Flag burning by protesters during a political demonstration was also considered expressive conduct in United States v. Eichman and Texas v. Johnson. See United States v. Eichman, 496 U.S. 310, 315, 110 S.Ct. 2404, 2407, 110 L.Ed.2d 287 (1990); Johnson, 491 U.S. at 406, 109 S.Ct. at 2540. Other examples of conduct relating to flags triggering First Amendment protection include slashing a flag and throwing it to the ground to display anger with the government, flying a flag upside down,2 and using a flag as decoration inside one's home. See Snider v. City of Cape Girardeau, No. 1:10–CV–10 (CEJ), 2012 WL 942082, at *1 (E.D.Mo. Mar. 20, 2012); Roe v. Milligan, 479 F.Supp.2d 995, 998 (S.D.Iowa 2007); Commonwealth v. Bricker, 666 A.2d 257, 261 (Pa.1995). We have been unable to locate any cases since Johnson and Eichman where conduct involving a flag was held to be nonexpressive conduct.

2. Appellee's Conduct

It is Appellee's burden to prove that Section 42.11 is unconstitutional as applied to him. See Battles, 45 S.W.3d at 702. In its findings of fact, the trial court states that Appellee “claims that he was upset by racial remarks made about his mother by a local merchant [and] in his anger he says he pulled the flag down and threw it on the ground.” Video camera surveillance of the area shows two African American males and one African American female walking on a covered sidewalk next to a building. One male jumped in the distance reaching towards a hanging flag. Then, the second male (Appellee), reached and jumped for the same flag and caused the flag and its staff to come off its post into his hand. Appellee then threw the flag and its staff into the street. It does not appear that anyone other than the male and female walking with Appellee witnessed Appellee's conduct. But Appellee said that shortly after the flag was thrown, someone driving on the street stopped and picked up the flag. The surveillance video shows that at almost the same time Appellee threw the flag into the street, the other male knocked over flower pots along the sidewalk. Upon approaching the surveillance camera, Appellee made various hand gestures and walked out of view.3

In a recorded interview, Appellant admitted that he threw the flag into the street. He explained that he threw the flag because he was “mad.” The interview also included the following dialogue:

Appellee: I ain't gonna lie, I got, I just got you know, how I tripped out from the woman in the store and everything, so I threw the flag, that uh, Texas flag thing, I threw it.

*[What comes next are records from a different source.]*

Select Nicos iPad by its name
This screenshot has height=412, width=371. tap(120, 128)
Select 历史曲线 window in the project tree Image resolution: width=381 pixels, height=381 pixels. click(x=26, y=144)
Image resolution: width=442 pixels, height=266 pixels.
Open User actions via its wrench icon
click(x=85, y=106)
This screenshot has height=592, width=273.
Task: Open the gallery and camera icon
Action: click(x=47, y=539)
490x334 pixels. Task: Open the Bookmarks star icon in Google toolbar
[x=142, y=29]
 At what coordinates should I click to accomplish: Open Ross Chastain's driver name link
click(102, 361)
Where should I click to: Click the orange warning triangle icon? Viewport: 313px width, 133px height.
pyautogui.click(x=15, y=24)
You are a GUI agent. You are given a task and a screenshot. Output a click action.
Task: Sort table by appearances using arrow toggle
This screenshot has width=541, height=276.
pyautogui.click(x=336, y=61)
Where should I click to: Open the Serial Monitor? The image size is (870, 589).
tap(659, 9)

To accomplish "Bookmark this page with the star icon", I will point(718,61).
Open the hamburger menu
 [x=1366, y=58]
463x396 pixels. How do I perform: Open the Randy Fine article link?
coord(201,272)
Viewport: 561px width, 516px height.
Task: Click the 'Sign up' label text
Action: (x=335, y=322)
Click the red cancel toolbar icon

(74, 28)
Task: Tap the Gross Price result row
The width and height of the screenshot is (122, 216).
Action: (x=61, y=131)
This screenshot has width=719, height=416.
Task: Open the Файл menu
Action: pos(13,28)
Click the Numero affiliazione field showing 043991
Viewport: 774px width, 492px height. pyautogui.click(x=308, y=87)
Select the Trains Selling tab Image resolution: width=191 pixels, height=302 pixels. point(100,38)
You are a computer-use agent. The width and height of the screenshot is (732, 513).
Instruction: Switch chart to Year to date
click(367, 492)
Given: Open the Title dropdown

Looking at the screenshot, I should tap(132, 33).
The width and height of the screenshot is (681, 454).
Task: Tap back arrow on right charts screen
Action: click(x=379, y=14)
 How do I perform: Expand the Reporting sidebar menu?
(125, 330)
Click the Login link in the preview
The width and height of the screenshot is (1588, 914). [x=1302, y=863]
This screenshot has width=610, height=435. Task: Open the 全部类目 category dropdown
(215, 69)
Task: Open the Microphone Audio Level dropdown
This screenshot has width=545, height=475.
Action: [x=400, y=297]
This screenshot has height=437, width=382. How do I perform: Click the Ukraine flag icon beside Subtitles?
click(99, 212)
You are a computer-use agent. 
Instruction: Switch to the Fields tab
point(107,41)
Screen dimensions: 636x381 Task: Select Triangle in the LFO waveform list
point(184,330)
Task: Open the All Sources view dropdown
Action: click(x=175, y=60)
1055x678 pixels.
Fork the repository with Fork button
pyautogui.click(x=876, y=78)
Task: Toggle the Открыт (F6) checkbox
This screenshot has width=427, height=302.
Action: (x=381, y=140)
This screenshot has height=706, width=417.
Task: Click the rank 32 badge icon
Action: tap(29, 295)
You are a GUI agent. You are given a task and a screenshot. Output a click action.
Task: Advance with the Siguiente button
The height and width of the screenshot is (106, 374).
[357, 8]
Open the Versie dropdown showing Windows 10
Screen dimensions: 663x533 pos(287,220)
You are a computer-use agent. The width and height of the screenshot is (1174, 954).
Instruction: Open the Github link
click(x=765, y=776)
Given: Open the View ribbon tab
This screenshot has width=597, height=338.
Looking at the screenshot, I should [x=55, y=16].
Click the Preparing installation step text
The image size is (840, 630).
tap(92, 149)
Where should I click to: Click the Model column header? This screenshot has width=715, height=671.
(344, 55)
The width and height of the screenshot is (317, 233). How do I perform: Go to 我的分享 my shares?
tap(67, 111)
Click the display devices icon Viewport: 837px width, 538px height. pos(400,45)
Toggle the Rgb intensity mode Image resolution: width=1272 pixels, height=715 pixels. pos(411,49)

Law Enforcement: The American flag.

Appellee: Yeah, American flag, I didn't mean to, you know what I'm sayin' I just got so mad.

Law Enforcement: What did you get mad about?

Appellee: See, I don't know, I told the woman in the store, you know what I'm sayin' she was she was looking at me, like, looking at the family, I guess my mama was with us [unintelligible] when we went to the store, she was looking at us crazy, she was looking at us real crazy, so I told her, said you gotta problem? Like, you lookin' at us like we're gonna take something, or something. And then later on we went back to the store again, and she said, uh, I guess she she married or she went with a black man, or something like that, she was tellin' us. Then I, you know what I'm saying my brother in law I don't know, he don't, know what he did. He did something, I don't know, I went with him the other day, he he he [unintelligible] by himself.

Law Enforcement: Well now, you you said that you, she kinda offended you you felt like she offended you at a store or the way she talked to you or looked at you?

Appellee: I kinda felt like she offended me so, I got mad.

Law Enforcement: Was that the first time when you was in the store?

Appellee: Yeah, that's the first time we went to the store.

Law Enforcement: When you was with your mama and them?

Appellee: Yeah I was with everybody the first time we went to the store.

Law Enforcement:—And that's when you threw—

Appellee: That's when we went back to the uh, we went back to the park, and then we parked and then me and my sister and my brother—the dude, we walked to the store, right, and we walked to the store and we came back up and that's when I got mad, I threw the flag, I ain't gonna lie, I just realize—

Law Enforcement: Where [was] the flag at?

Law Enforcement: Where was the flag at when you got—

Appellee: The flag was, it was some kind of stretched, it was like on the side of a of a building, it was right there hanging up like this you know what I'm sayin, I took, I didn't know it came off, I took it off and when I did this [gesturing] I didn't know it was going to come off, it came off, actually I didn't know it was going to come off.

Law Enforcement: What did you do with it?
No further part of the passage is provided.